**EXERCISE REQUIREMENTS:**
Please reproduce word for word the part of the James Landy biography below that begins at the words "Personal details" and stops after "commissioners in 1845.".

**DOCUMENT SEGMENT:**
Member of the U.S. House of Representatives from Pennsylvania's 3rd district
- In office March 4, 1857 – March 3, 1859
- Preceded by: William Millward
- Succeeded by: John P. Verree

Personal details
- Born: October 13, 1813 Philadelphia, Pennsylvania, US
- Died: July 25, 1875 (aged 61) Philadelphia, Pennsylvania, US
- Resting place: Lawnview Memorial Park, Rockledge, Pennsylvania, US
- Party: Democratic

= James Landy =

American politician

James Landy (October 13, 1813 – July 25, 1875) was a Democratic member of the U.S. House of Representatives from Pennsylvania.

==Biography==
James Landy was born in Northern Liberties District in Philadelphia, Pennsylvania. He attended the public schools and studied law, but abandoned it later and engaged in mercantile pursuits. He was a member of the board of school commissioners in 1845.

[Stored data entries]
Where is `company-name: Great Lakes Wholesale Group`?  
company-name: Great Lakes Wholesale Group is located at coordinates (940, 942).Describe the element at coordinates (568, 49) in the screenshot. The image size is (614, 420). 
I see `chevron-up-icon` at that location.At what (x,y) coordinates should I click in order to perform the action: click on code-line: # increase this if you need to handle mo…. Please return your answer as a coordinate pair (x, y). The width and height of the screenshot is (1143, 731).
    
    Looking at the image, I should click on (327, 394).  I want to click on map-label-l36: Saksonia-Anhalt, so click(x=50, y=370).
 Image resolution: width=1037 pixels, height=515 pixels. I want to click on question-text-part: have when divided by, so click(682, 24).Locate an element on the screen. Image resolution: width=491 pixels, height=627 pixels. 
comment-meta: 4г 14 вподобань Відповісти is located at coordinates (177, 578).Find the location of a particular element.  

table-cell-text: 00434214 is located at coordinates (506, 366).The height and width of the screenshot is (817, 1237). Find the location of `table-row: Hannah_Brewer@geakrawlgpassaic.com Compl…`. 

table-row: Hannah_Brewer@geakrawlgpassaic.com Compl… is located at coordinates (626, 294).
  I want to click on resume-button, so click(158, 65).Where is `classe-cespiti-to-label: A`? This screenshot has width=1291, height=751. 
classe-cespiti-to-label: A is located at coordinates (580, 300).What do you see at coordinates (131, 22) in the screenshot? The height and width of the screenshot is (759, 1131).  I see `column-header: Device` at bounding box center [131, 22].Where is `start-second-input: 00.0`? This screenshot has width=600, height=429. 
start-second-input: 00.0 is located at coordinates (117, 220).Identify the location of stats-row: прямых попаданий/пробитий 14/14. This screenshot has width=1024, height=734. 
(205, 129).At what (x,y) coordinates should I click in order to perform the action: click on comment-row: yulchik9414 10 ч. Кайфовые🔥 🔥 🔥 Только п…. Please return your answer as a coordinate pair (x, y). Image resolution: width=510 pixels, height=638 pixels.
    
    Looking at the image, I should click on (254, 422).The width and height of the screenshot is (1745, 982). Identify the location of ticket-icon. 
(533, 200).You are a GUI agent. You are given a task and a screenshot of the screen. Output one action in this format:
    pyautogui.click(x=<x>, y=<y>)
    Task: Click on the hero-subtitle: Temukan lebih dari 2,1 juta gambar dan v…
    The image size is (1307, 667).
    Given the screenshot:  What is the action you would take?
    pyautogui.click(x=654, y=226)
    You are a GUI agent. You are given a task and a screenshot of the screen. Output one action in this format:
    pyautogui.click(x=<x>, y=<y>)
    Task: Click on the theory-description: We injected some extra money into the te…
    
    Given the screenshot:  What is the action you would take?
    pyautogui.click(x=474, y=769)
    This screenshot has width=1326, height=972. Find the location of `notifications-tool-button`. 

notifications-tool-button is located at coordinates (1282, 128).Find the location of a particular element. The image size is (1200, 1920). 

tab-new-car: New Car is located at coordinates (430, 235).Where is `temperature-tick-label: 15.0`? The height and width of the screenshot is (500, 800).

**RESULT OF THE EXERCISE:**
Personal details
- Born: October 13, 1813 Philadelphia, Pennsylvania, US
- Died: July 25, 1875 (aged 61) Philadelphia, Pennsylvania, US
- Resting place: Lawnview Memorial Park, Rockledge, Pennsylvania, US
- Party: Democratic

= James Landy =

American politician

James Landy (October 13, 1813 – July 25, 1875) was a Democratic member of the U.S. House of Representatives from Pennsylvania.

==Biography==
James Landy was born in Northern Liberties District in Philadelphia, Pennsylvania. He attended the public schools and studied law, but abandoned it later and engaged in mercantile pursuits. He was a member of the board of school commissioners in 1845.